Choose From Common Expected Conditions

The expected_conditions module contains many conditions that your WebDriverWait object can wait on, such as:

Function	Description
`presence_of_element_located()`	Waits for an element to be present in the DOM.
`visibility_of_element_located()`	Waits for an element to be present and visible.
`element_to_be_clickable()`	Waits for an element to be visible and enabled for clicking.
`alert_is_present()`	Waits for a JavaScript alert to appear.
`title_is()` / `title_contains()`	Checks if the page title exactly matches or contains a substring.
`url_to_be()` / `url_contains()`	Verifies that the current URL exactly matches or contains a substring.

Check out the documentation on expected conditions for a full list. If none of the pre-built conditions fit your scenario, then you can also write a custom function.

For example, you may want to wait until at least one Bandcamp track has a non-empty text property. You can achieve this by defining a function using Python’s any() and a generator expression:

Python
      
    
wait = WebDriverWait(driver, 10)

def tracks_loaded(driver):
    track_cards = driver.find_elements(By.CLASS_NAME, "results-grid-item")
    return any(card.text.strip() for card in track_cards)

wait.until(tracks_loaded)

After defining tracks_loaded(), you can pass it to .until() as an argument. In this scenario, Selenium proceeds when tracks_loaded() returns a truthy value.

Additionally, WebDriverWait also supports parameters for setting even more advanced wait conditions that match Java’s fluent wait:

timeout: Specifies the number of seconds to wait before timing out
poll_frequency: Specifies how long to wait in between calls and defaults to half a second
ignored_exceptions: Specifies which exceptions to ignore during waits and defaults to NoSuchElementException only

In the example above, you instantiated a WebDriverWait object with a timeout of 10. This means that Selenium will wait until the expected condition is met or ten seconds have passed, whichever happens earlier.

Similarly, you could also pass values for poll_frequency and ignored_exceptions to customize your explicit wait even more.

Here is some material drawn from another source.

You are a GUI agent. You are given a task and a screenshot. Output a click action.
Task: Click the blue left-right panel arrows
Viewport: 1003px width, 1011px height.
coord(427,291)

In most cases, it’s a good idea to work with explicit waits because they let you precisely define what condition you’re waiting for.

Handle Synchronization Issues

Even with explicit waits, you can still run into flaky tests or scripts if the site triggers multiple asynchronous events. It’s best to identify the most stable sign that the page is done updating. If you rely on less stable signals, then your script might fail sporadically under a heavier server load.

Some websites behave differently when you run a headless browser. For example, certain animations or transitions might run faster—or not at all—in headless mode. If you suspect a bug is related to headless mode, try removing the "--headless" flag to watch what’s actually happening on screen.

Sites often display cookie consent pop-ups or promotional overlays, like the one you learned to tackle in an earlier section. As mentioned there, you may need to find the cookie consent button and click it before you can interact with the site underneath.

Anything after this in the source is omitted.